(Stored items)

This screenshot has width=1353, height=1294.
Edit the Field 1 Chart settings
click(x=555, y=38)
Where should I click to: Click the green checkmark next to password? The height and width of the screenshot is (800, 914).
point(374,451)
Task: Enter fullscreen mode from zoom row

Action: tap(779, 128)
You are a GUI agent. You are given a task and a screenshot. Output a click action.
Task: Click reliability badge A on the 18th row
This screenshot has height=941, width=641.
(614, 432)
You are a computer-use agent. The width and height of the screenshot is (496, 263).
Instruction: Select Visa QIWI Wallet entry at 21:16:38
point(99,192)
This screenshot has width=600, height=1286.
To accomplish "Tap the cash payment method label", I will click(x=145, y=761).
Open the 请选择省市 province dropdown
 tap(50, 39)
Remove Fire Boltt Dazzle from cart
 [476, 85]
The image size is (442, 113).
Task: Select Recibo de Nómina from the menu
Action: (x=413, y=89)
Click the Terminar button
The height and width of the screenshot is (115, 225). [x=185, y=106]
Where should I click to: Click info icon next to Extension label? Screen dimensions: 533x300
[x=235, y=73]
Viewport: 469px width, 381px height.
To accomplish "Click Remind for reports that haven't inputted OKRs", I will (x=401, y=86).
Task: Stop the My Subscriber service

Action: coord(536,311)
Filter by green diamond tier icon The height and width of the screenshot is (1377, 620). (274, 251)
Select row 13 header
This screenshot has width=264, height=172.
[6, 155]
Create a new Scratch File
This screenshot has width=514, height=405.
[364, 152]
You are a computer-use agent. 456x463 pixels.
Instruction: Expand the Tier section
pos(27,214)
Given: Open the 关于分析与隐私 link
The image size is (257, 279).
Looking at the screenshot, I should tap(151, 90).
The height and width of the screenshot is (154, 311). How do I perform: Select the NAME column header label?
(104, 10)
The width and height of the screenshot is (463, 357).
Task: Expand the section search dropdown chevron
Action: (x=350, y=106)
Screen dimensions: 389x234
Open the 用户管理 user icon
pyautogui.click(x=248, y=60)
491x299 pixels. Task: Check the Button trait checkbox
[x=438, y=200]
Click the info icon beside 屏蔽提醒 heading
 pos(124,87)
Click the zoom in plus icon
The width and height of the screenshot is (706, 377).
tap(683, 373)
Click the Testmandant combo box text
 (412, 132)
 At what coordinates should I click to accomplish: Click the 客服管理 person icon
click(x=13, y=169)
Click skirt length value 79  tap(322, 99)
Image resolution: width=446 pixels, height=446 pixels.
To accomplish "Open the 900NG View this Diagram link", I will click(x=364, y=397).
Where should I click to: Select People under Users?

- _Task statement_:
Your answer must be the lines from the first line of the entries above through the line that contains "This screenshot has width=600, height=1286.", written out exactly.

- _Task solution_:
This screenshot has width=1353, height=1294.
Edit the Field 1 Chart settings
click(x=555, y=38)
Where should I click to: Click the green checkmark next to password? The height and width of the screenshot is (800, 914).
point(374,451)
Task: Enter fullscreen mode from zoom row

Action: tap(779, 128)
You are a GUI agent. You are given a task and a screenshot. Output a click action.
Task: Click reliability badge A on the 18th row
This screenshot has height=941, width=641.
(614, 432)
You are a computer-use agent. The width and height of the screenshot is (496, 263).
Instruction: Select Visa QIWI Wallet entry at 21:16:38
point(99,192)
This screenshot has width=600, height=1286.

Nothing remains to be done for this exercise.